━━ Testo
La scelta se proseguire con un percorso di studi specifico vedendo così realizzato il desiderio “finalmente posso studiare solo quello che mi piace” o intraprendere un percorso lavorativo o addirittura prendersi un periodo di pausa in cui riflettere e fare scelte ponderate e meglio ragionate, non è così scontata e semplice.

 

Come riportato da Rinella (2023) la maturità oltre ad essere una prova importante chiude un ciclo della propria vita, quello di studente delle superiori, pone il giovane di fronte a un cambiamento, a una scelta sul futuro che egli sente o può sentire ancora come un qualcosa da costruire. Quindi, l’esame di maturità più o meno consciamente va a rappresentare e simboleggiare il passaggio dalla posizione di figlio-studente a quella di inizio delle scelte che faranno il nostro destino ed esso sancisce, di fatto, la conclusione di un primo tempo della formazione (l’infanzia) contraddistinta da una terra certa che lascia il posto all’instabilità avventurosa del mare (la giovinezza) (Messere; 2023). Ogni studente che si trova, o si troverà, di fronte a quei docenti pronti a sostenerlo, ma anche a giudicarlo, dovrà fare i conti, e esprimere se stesso e, per farlo, deve potersi assumere davvero il piacere rischio della propria mente che è, appunto, uno tra i compiti evolutivi che in adolescenza ognuno di noi porta – o dovrebbe portare – a compimento (Crocetti et al, 2022). Dover prendere la parola in prima persona di fronte ad un Altro può far risuonare, più o meno consapevolmente, una domanda dentro: sono davvero autorizzato (e da chi) a parlare a mio nome? …e in tutto ciò c’è sempre il rischio del crollo, come dell’ebbrezza della libertà (Messere, 2023). Del resto, già Lacan (1974) teorizzava che ogni volta che il soggetto è chiamato a rispondere con la propria parola ad un appello simbolico dell’Altro (un matrimonio, un parto, una nomina professionale rilevante ecc, ecc,) c’è sempre il rischio di cadere, di frantumarsi.
━━━━
━━ Dati forniti
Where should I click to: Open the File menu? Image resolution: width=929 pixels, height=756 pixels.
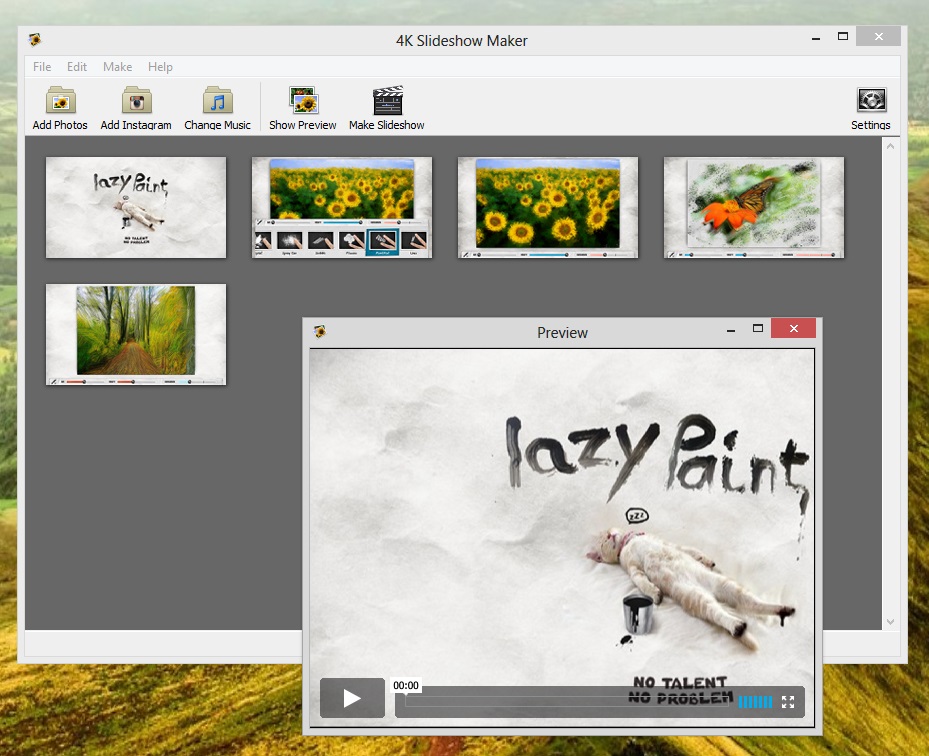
━━━━
◆ Compito richiesto 1 ◆
Per ciascuna affermazione dite se concorda con il testo sulla maturità e riportate tra virgolette le parole del testo che lo stabiliscono. (a) Lacan formulò la sua teoria nel 1974. (b) La scelta su come proseguire dopo le superiori è presentata come scontata e semplice. (c) Nel testo l'infanzia è paragonata al mare.
◆ Compito richiesto 2 ◆
Rispondete in breve, in base al testo sulla maturità:
(a) Secondo Rinella, quale ciclo della vita chiude la maturità?
(b) A quale immagine viene associata la giovinezza?
(c) Quali esempi di appello simbolico dell'Altro vengono citati?
◆ Compito richiesto 3 ◆
Estrai dal testo sulla maturità la parte che inizia con le parole "La scelta se" e termina con "scontata e semplice.", copiandola senza alcuna modifica.

◆ Risposta completa 1 ◆
(a) Sì: "già Lacan (1974) teorizzava".
(b) No: "non è così scontata e semplice".
(c) No: "un primo tempo della formazione (l’infanzia) contraddistinta da una terra certa".

◆ Risposta completa 2 ◆
(a) Quello di studente delle superiori.
(b) All'instabilità avventurosa del mare.
(c) Un matrimonio, un parto, una nomina professionale rilevante.

◆ Risposta completa 3 ◆
La scelta se proseguire con un percorso di studi specifico vedendo così realizzato il desiderio “finalmente posso studiare solo quello che mi piace” o intraprendere un percorso lavorativo o addirittura prendersi un periodo di pausa in cui riflettere e fare scelte ponderate e meglio ragionate, non è così scontata e semplice.